» **TASK REQUIREMENTS**
Everything from the first line of the entries through the line containing "Click the green padlock security icon" is to be retyped exactly, and nothing beyond it.
-- Opening Marker --
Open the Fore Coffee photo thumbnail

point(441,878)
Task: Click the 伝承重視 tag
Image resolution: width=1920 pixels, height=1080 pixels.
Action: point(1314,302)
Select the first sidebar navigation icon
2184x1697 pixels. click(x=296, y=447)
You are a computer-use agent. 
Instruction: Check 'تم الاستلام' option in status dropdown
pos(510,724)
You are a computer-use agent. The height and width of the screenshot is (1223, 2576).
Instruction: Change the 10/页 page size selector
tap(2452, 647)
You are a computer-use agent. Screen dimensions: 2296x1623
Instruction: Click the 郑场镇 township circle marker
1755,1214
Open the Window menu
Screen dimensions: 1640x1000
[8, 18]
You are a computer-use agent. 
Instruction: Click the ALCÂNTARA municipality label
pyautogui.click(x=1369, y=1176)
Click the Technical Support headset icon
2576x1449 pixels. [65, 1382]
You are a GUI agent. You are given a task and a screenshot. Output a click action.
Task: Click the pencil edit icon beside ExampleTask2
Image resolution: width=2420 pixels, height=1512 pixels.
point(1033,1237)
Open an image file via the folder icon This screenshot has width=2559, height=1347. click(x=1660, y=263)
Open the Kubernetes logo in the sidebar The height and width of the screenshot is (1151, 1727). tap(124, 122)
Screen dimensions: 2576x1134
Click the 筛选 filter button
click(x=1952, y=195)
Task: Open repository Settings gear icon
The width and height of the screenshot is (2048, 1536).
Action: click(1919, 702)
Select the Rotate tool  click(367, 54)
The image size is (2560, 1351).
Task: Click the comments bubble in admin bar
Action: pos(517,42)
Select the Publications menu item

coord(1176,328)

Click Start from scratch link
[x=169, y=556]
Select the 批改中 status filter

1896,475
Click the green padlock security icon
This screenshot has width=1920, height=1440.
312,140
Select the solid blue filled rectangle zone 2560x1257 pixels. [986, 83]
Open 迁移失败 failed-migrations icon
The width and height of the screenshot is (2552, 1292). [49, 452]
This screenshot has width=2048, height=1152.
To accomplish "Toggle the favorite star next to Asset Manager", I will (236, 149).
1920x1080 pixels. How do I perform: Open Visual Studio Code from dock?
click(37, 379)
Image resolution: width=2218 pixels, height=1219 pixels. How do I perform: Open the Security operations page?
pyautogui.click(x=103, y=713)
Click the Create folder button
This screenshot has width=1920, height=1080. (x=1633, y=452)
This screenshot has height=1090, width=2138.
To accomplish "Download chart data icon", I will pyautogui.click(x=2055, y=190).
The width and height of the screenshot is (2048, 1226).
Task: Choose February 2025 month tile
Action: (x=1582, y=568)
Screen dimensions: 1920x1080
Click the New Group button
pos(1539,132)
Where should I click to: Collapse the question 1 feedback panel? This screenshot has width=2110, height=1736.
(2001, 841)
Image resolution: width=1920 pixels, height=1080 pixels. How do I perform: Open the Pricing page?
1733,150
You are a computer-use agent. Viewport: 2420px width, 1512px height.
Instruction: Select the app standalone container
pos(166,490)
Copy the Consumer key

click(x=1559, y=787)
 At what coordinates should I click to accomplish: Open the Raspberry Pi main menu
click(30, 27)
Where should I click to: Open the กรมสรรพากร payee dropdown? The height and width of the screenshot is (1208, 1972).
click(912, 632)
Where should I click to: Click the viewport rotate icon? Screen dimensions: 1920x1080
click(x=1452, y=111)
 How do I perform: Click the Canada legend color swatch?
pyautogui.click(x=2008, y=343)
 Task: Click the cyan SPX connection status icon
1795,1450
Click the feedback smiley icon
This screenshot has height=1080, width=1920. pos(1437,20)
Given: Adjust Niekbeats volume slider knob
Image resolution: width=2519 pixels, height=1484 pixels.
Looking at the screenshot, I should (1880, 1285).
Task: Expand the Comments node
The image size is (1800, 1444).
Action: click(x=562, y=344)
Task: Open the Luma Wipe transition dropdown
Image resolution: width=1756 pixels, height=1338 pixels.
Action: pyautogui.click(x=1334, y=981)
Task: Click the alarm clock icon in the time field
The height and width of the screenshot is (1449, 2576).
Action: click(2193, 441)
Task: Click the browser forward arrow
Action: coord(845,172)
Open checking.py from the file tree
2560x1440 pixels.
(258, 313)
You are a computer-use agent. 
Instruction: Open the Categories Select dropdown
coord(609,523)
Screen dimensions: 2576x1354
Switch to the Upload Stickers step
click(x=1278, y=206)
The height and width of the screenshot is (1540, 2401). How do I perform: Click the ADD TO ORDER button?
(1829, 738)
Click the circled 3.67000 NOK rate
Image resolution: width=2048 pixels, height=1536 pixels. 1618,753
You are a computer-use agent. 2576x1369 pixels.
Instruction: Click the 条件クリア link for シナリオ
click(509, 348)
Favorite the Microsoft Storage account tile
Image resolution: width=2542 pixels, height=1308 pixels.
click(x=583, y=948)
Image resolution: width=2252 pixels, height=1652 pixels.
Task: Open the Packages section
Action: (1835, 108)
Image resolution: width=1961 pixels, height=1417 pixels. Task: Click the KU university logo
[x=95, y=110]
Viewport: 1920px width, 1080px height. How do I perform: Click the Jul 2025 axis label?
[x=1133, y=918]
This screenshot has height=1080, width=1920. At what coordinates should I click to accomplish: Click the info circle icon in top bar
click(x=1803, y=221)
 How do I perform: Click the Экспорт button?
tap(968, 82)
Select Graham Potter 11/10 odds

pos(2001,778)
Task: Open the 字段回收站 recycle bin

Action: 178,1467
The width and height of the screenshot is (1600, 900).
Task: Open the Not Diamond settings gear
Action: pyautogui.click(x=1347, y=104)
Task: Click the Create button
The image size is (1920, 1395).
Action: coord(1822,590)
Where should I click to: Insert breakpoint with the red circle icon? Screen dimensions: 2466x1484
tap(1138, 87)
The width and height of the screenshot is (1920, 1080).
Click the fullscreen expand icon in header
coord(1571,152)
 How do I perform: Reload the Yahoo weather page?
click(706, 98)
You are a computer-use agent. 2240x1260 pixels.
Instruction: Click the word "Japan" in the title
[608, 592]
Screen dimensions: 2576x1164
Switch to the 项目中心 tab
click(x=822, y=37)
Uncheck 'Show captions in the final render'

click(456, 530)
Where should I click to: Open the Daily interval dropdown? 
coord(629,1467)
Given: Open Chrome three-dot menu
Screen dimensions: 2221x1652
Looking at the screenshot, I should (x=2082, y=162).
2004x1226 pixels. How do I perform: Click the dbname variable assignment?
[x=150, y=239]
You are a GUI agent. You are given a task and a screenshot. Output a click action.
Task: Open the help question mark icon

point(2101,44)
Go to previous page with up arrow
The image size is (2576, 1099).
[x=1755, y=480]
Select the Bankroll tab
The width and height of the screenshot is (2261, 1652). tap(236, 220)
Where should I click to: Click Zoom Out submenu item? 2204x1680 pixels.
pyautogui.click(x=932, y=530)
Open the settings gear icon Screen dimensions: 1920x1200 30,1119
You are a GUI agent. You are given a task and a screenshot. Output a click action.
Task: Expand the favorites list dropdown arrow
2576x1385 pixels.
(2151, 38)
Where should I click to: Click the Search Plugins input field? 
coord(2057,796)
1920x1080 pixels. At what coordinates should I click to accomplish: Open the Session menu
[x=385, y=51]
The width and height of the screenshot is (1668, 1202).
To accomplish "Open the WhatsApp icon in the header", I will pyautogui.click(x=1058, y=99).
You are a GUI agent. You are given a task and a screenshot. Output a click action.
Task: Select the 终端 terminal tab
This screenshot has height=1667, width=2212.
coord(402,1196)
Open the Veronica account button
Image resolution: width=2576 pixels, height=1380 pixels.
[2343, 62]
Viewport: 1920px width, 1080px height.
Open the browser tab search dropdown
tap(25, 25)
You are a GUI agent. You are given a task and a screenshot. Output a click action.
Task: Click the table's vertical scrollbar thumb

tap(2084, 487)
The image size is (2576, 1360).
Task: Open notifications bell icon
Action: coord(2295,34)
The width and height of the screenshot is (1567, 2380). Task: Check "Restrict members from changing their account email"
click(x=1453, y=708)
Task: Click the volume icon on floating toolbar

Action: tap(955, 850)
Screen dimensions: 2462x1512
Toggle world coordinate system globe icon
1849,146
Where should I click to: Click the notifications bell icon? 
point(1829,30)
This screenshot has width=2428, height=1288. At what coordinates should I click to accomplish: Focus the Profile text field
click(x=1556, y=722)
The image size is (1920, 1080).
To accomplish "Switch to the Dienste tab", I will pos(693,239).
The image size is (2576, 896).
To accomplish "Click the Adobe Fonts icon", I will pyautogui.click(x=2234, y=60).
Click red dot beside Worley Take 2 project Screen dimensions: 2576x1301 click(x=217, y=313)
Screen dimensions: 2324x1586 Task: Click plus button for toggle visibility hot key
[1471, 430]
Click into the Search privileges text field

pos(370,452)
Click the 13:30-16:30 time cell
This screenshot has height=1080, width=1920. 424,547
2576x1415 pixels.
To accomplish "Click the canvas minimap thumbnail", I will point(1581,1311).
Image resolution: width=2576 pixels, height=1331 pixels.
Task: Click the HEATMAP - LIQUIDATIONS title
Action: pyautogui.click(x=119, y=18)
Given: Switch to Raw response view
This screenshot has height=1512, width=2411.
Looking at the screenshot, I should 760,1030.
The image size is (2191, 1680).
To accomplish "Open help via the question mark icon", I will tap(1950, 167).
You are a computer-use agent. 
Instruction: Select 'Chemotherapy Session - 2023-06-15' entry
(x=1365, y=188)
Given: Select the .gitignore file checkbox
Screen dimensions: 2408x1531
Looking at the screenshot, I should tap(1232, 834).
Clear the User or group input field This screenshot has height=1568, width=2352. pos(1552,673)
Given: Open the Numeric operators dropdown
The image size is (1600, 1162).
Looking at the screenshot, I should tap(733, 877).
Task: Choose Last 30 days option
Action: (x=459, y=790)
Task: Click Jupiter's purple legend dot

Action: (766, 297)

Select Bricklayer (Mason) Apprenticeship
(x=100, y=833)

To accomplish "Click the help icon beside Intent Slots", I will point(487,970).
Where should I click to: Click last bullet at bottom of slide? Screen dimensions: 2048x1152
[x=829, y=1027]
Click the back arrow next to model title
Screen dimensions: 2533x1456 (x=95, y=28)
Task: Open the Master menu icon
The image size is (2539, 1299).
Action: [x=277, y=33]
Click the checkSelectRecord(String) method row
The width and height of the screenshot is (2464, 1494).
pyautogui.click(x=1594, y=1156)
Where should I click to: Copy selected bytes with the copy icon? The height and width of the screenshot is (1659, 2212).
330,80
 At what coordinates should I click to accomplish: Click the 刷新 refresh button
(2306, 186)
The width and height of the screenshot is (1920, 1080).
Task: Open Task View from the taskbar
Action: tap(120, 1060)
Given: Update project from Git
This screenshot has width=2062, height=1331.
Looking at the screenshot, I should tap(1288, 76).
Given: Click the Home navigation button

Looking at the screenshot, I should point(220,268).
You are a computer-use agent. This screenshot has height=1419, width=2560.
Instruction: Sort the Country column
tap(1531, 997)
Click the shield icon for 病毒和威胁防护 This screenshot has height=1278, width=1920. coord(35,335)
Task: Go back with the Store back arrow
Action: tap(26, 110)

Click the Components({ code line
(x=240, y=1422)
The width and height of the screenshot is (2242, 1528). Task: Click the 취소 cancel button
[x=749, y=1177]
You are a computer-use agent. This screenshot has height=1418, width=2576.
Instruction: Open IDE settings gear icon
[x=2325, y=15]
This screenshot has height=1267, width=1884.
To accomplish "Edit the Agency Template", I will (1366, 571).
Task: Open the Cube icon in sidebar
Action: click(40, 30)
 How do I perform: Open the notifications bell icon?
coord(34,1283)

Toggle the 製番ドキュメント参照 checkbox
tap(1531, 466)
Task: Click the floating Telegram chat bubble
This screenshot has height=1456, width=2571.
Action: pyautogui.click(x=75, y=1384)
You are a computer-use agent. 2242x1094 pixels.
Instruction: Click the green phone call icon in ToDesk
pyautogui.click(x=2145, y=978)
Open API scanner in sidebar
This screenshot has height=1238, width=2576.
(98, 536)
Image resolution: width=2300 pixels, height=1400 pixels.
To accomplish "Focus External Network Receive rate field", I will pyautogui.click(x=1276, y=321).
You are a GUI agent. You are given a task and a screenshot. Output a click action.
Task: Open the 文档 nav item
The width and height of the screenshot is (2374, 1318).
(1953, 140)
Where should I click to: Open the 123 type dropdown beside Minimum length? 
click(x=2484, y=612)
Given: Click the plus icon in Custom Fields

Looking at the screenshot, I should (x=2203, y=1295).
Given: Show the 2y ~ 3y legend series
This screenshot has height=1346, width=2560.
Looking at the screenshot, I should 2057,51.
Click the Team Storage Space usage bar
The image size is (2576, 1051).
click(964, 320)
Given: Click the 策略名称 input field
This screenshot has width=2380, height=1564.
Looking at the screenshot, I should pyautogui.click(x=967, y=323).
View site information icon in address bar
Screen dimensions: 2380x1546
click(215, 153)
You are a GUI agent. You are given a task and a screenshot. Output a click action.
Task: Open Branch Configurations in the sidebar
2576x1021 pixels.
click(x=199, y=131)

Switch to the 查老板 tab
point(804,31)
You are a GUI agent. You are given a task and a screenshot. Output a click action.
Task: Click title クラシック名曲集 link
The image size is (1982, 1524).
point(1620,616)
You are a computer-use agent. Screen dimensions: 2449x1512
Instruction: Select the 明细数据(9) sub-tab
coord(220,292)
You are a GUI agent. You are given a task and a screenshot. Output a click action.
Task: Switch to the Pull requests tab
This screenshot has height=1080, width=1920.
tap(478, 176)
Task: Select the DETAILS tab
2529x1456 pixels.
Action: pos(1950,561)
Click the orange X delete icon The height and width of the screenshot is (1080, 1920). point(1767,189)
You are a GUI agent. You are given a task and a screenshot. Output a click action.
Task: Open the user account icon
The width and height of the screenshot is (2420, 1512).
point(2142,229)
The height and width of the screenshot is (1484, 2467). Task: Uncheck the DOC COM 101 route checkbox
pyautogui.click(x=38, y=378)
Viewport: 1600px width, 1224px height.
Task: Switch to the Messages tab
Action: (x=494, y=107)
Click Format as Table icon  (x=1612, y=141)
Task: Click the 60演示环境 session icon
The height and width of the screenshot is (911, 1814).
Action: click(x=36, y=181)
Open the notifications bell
-- Closing Marker --
» **TASK RESPONSE**
Open the Fore Coffee photo thumbnail

point(441,878)
Task: Click the 伝承重視 tag
Image resolution: width=1920 pixels, height=1080 pixels.
Action: point(1314,302)
Select the first sidebar navigation icon
2184x1697 pixels. click(x=296, y=447)
You are a computer-use agent. 
Instruction: Check 'تم الاستلام' option in status dropdown
pos(510,724)
You are a computer-use agent. The height and width of the screenshot is (1223, 2576).
Instruction: Change the 10/页 page size selector
tap(2452, 647)
You are a computer-use agent. Screen dimensions: 2296x1623
Instruction: Click the 郑场镇 township circle marker
1755,1214
Open the Window menu
Screen dimensions: 1640x1000
[8, 18]
You are a computer-use agent. 
Instruction: Click the ALCÂNTARA municipality label
pyautogui.click(x=1369, y=1176)
Click the Technical Support headset icon
2576x1449 pixels. [65, 1382]
You are a GUI agent. You are given a task and a screenshot. Output a click action.
Task: Click the pencil edit icon beside ExampleTask2
Image resolution: width=2420 pixels, height=1512 pixels.
point(1033,1237)
Open an image file via the folder icon This screenshot has width=2559, height=1347. click(x=1660, y=263)
Open the Kubernetes logo in the sidebar The height and width of the screenshot is (1151, 1727). tap(124, 122)
Screen dimensions: 2576x1134
Click the 筛选 filter button
click(x=1952, y=195)
Task: Open repository Settings gear icon
The width and height of the screenshot is (2048, 1536).
Action: click(1919, 702)
Select the Rotate tool  click(367, 54)
The image size is (2560, 1351).
Task: Click the comments bubble in admin bar
Action: pos(517,42)
Select the Publications menu item

coord(1176,328)

Click Start from scratch link
[x=169, y=556]
Select the 批改中 status filter

1896,475
Click the green padlock security icon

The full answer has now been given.